• [What the task asks]: Where the line containing "Open メートル法 unit" appears below, begin there and reproduce each line exactly through the last one, omitting pictures.
────────────────────
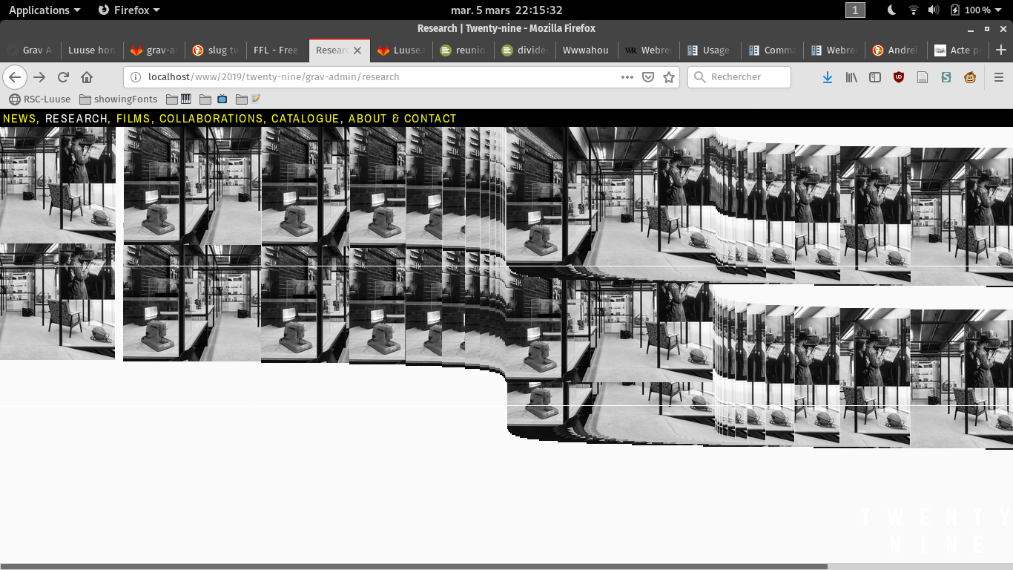This screenshot has height=570, width=1013.
Task: Save page to Pocket icon
Action: click(x=648, y=77)
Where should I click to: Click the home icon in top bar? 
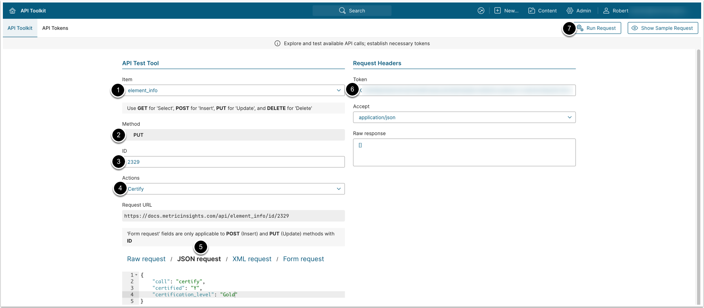(x=12, y=11)
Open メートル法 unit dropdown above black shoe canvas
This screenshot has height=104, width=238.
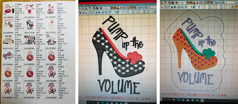106,8
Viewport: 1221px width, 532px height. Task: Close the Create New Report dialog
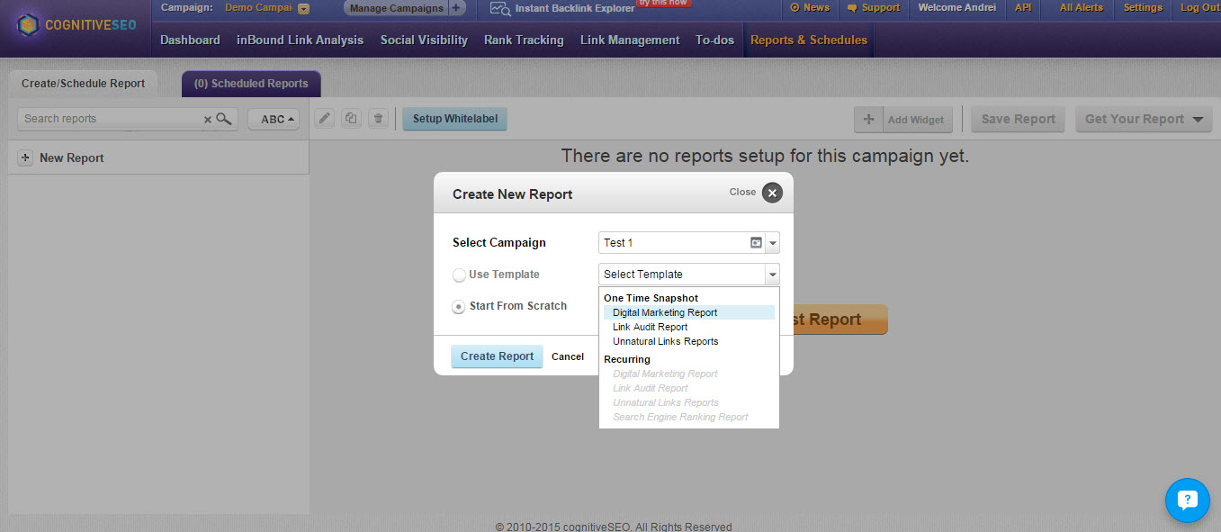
────────────────────
• [Answer box]:
Open メートル法 unit dropdown above black shoe canvas
This screenshot has height=104, width=238.
106,8
Viewport: 1221px width, 532px height. Task: Close the Create New Report dialog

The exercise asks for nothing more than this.